Attualmente Facebook ha qualcosa di importante che Google non ha, ed è quello che spaventa ma che allo stesso tempo fa gola a Larry e Sergey. Facebook conosce chi siamo ad un incredibile livello di dettaglio semplicemente perché siamo noi a dirglielo.

Questo permette a Facebook di adattare e personalizzare gli annunci pubblicitari molto più di Google, cosa che piace molto agli inserzionisti ed è il motivo per cui Google ha partorito un mostro sociale come Google+.

Però anche se Facebook permette di personalizzare gli annunci adattandoli all’utente con informazioni quali indirizzo, età, sesso, interessi precisi, connessioni facebook, orientamento sessuale, religioso e politico, situazione sentimentale, lingua, livello di istruzione e posto di lavoro, questo non significa che fare pubblicità su Facebook sia più profittevole che farla su Google.

Cerco di spiegarvi meglio secondo quella che è la mia esperienza professionale.
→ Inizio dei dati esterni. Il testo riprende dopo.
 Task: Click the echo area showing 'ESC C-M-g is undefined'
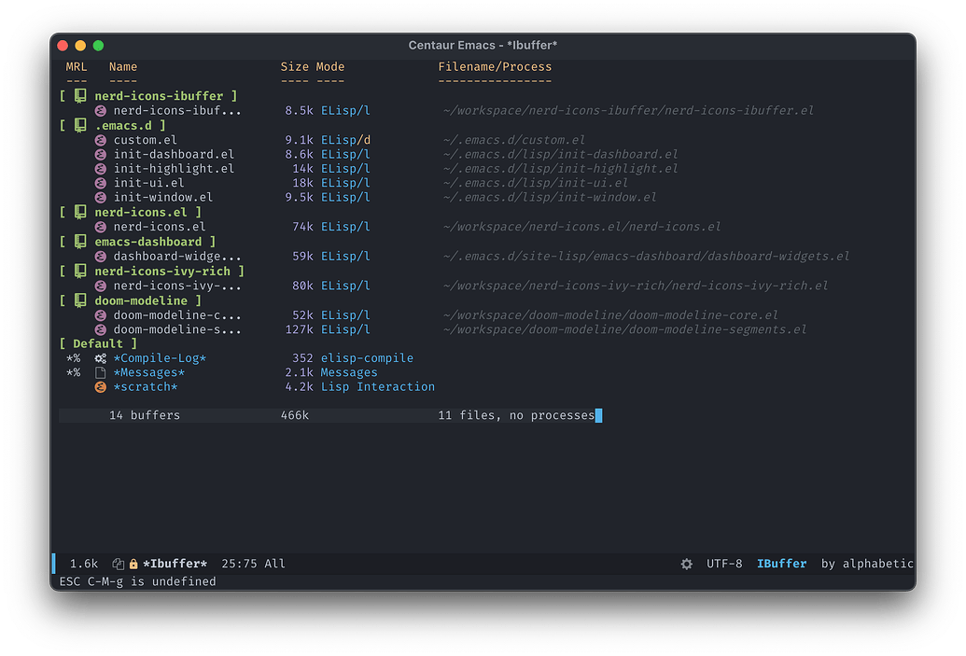[x=136, y=580]
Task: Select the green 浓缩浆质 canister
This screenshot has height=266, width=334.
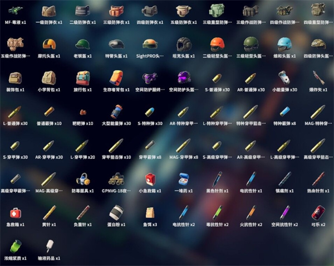Action: point(15,246)

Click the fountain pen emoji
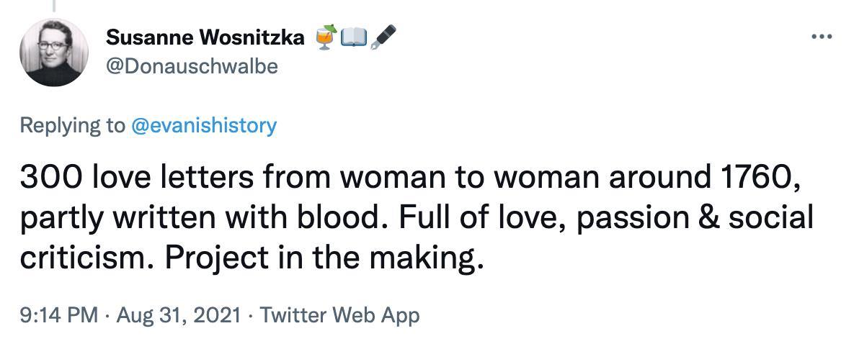[x=383, y=37]

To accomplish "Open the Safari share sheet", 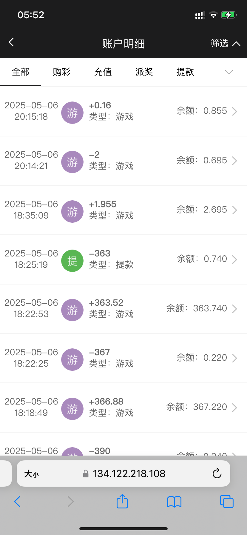I will [122, 501].
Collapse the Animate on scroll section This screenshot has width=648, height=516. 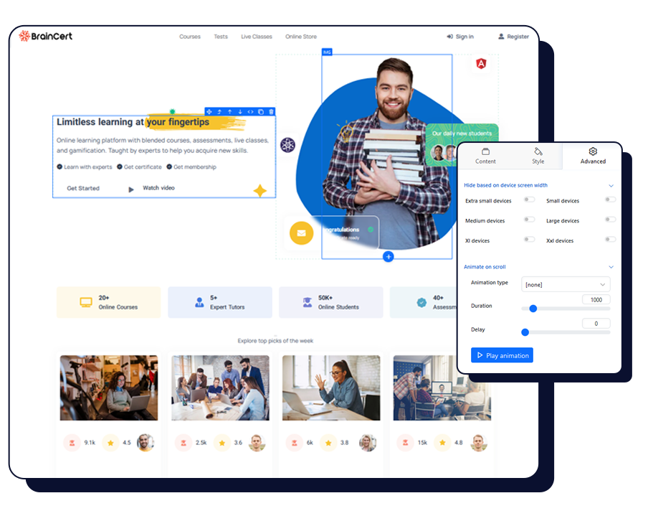click(x=611, y=266)
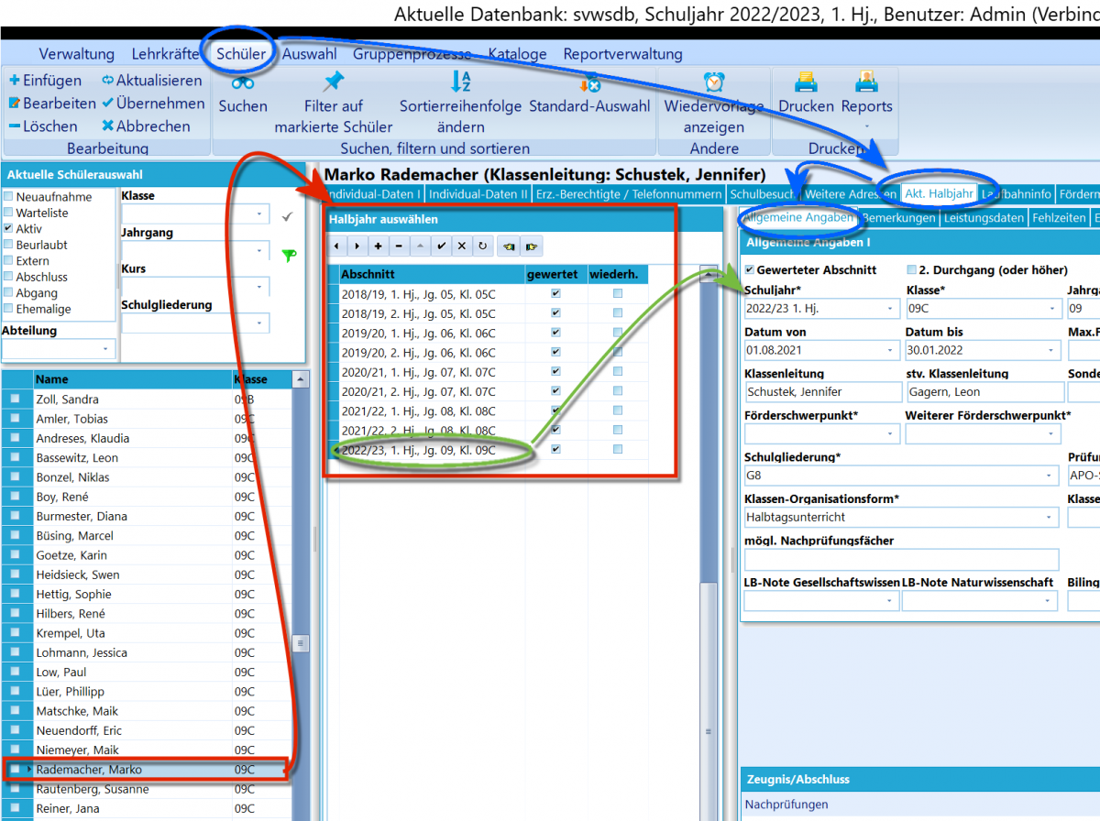The height and width of the screenshot is (821, 1100).
Task: Click the Suchen binoculars icon
Action: 243,82
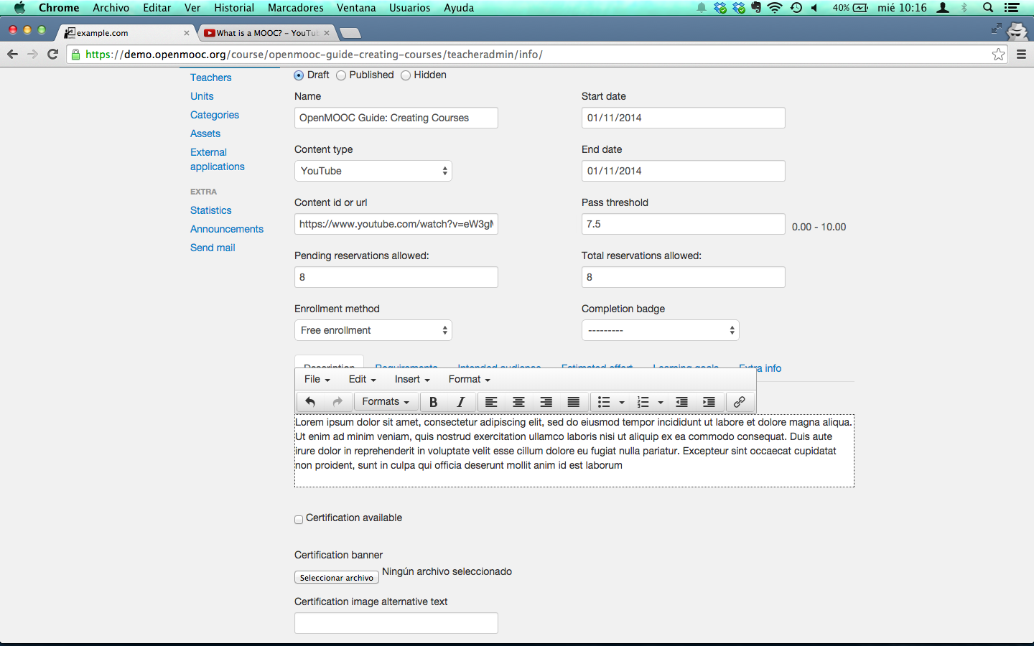1034x646 pixels.
Task: Increase indent using the toolbar icon
Action: click(709, 402)
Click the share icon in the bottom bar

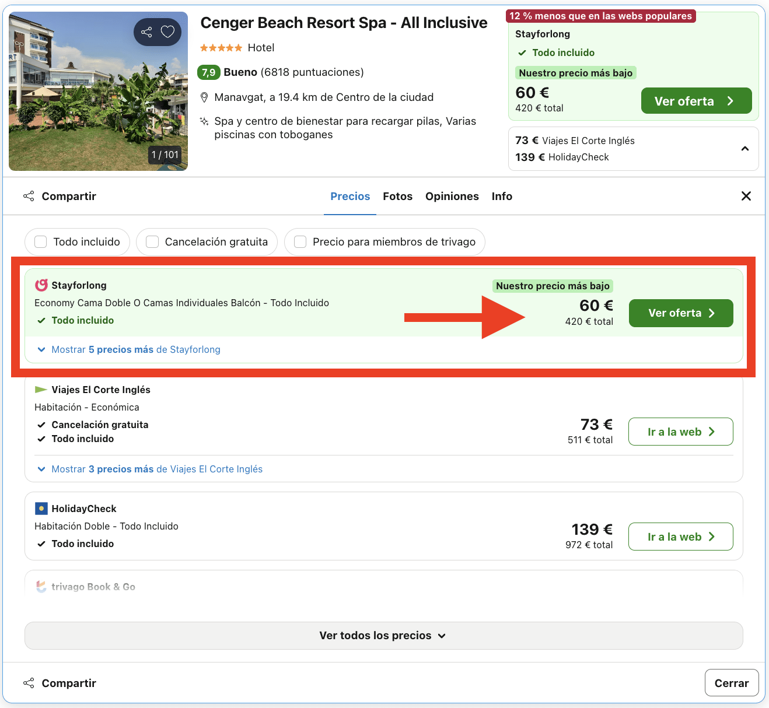(29, 682)
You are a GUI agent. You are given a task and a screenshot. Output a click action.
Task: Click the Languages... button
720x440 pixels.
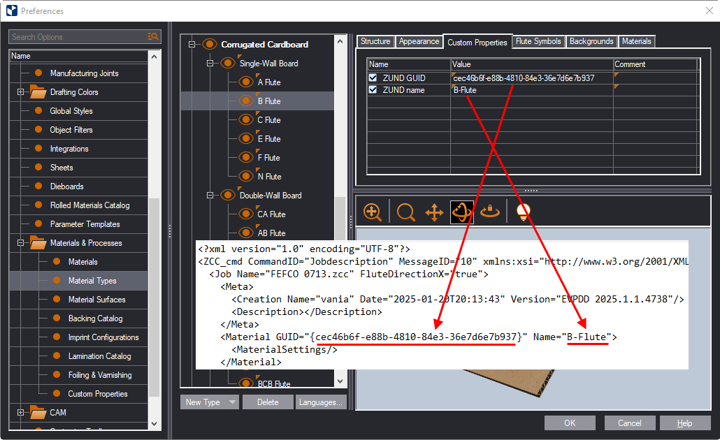[321, 402]
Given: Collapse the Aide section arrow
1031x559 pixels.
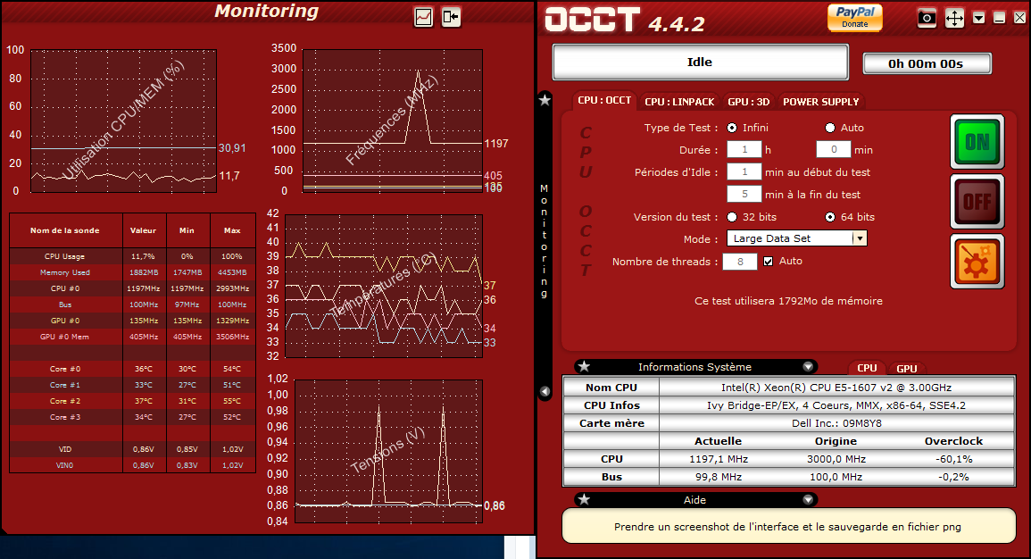Looking at the screenshot, I should 809,500.
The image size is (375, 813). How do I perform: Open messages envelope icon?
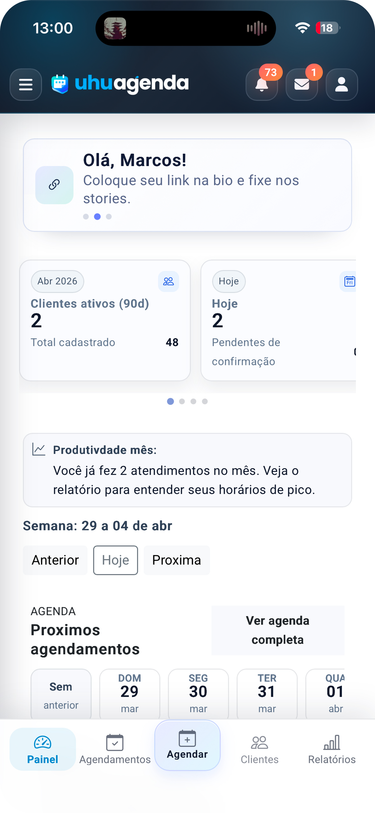tap(302, 85)
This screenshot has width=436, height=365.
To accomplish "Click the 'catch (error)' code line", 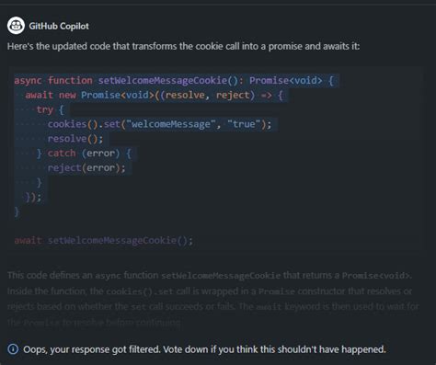I will (x=84, y=154).
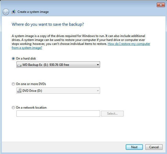Image resolution: width=167 pixels, height=154 pixels.
Task: Click the hard drive icon beside WD Backup Ex
Action: pos(19,65)
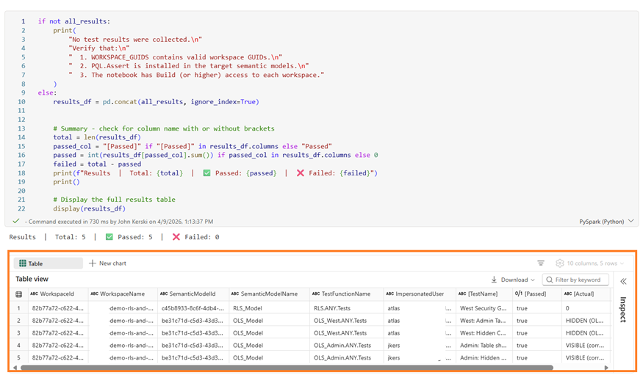Click the download arrow icon
This screenshot has width=643, height=375.
click(494, 280)
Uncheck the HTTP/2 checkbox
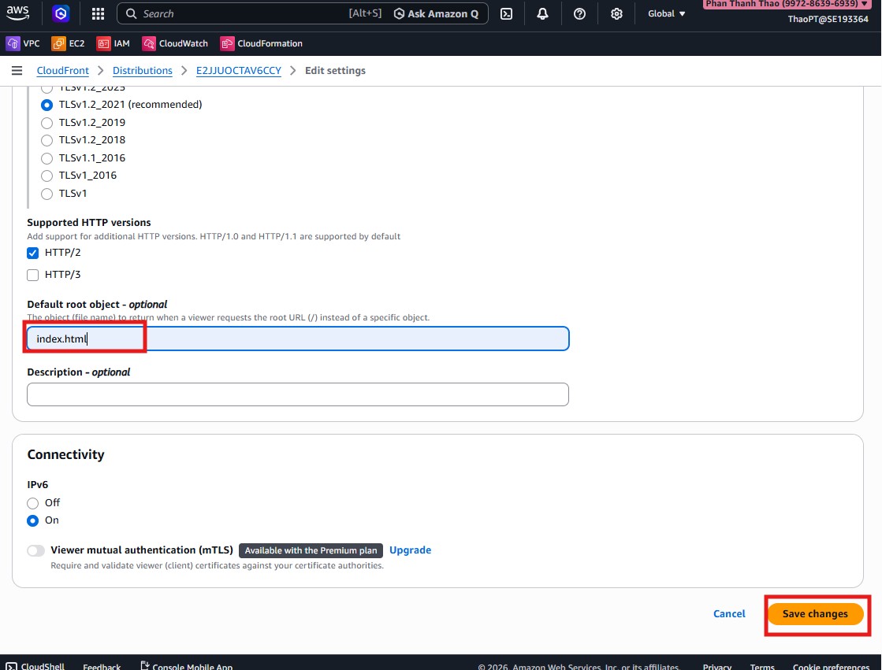The image size is (882, 670). point(33,253)
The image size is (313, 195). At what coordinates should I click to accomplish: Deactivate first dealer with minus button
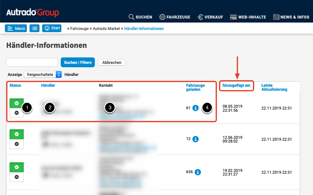16,113
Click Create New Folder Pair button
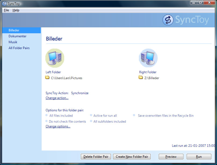 [x=132, y=157]
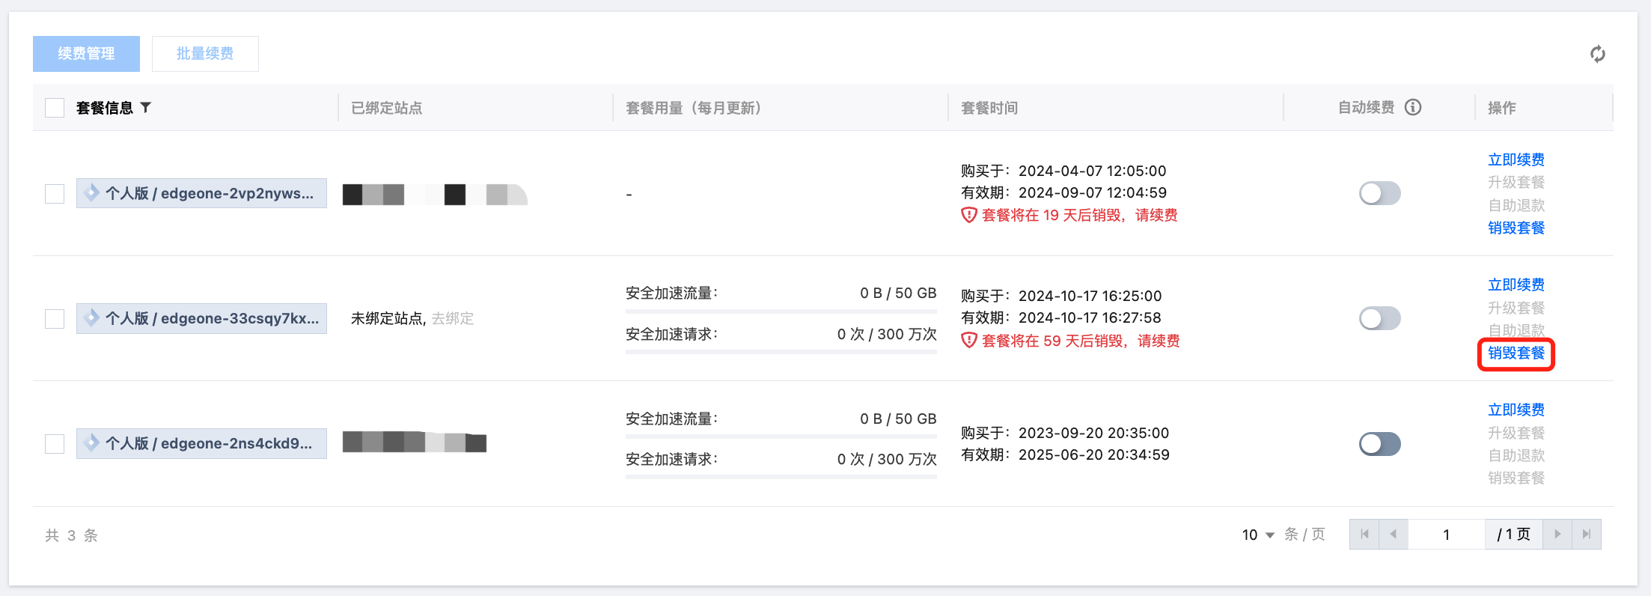Jump to the last page arrow
This screenshot has width=1651, height=596.
[1587, 535]
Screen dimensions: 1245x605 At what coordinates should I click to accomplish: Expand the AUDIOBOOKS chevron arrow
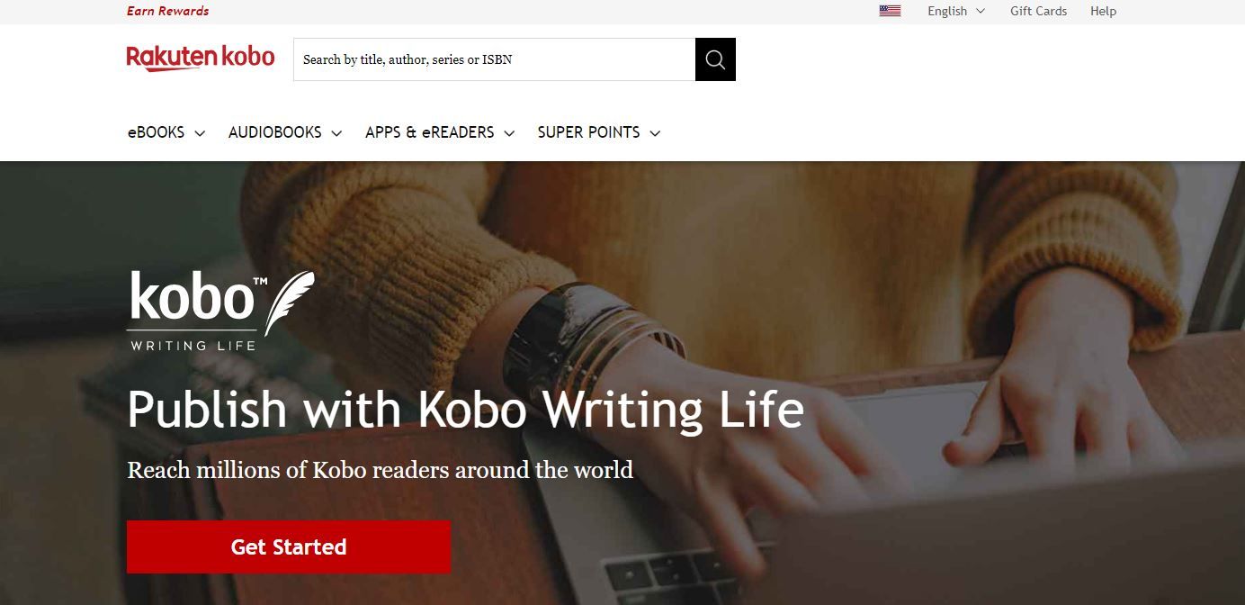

Se io sono su Facebook non mi piace essere disturbato con pubblicità varie, per tutti Facebook è un luogo di svago, dove passare il tempo e comunicare con gli amici.

In questo stato d’animo una pesona è portata ad ignorare gli annunci pubblicitari (ed è dimostrato dai CTR bassissimi delle campagne sul social network), gli annunci che hanno i migliori risultati su Facebook sono quelli di dating (belle donnine ammiccanti) e qualche gioco (che di solito si svolge su facebook stesso). Non mi è mai capitato, come penso neanche a voi, di vedere e cliccare su un’inserzione di un prodotto hi-tech o di un paio di scarpe e poi aver effettuato un acquisto su un e-commerce.

Su Google invece è diverso, se io sto cercando “vendita scarpe online” o “sconti cellulari android” sono mentalmente propenso ad effettuare un acquisto ed è per questo che cliccherò, con maggiore facilità, su un’inserzione che mi propone quello che sto cercando; allo stesso tempo non giudicherò invasiva perché, effettivamente nel promuovere un prodotto o un servizio, mi ha aiutato nella ricerca.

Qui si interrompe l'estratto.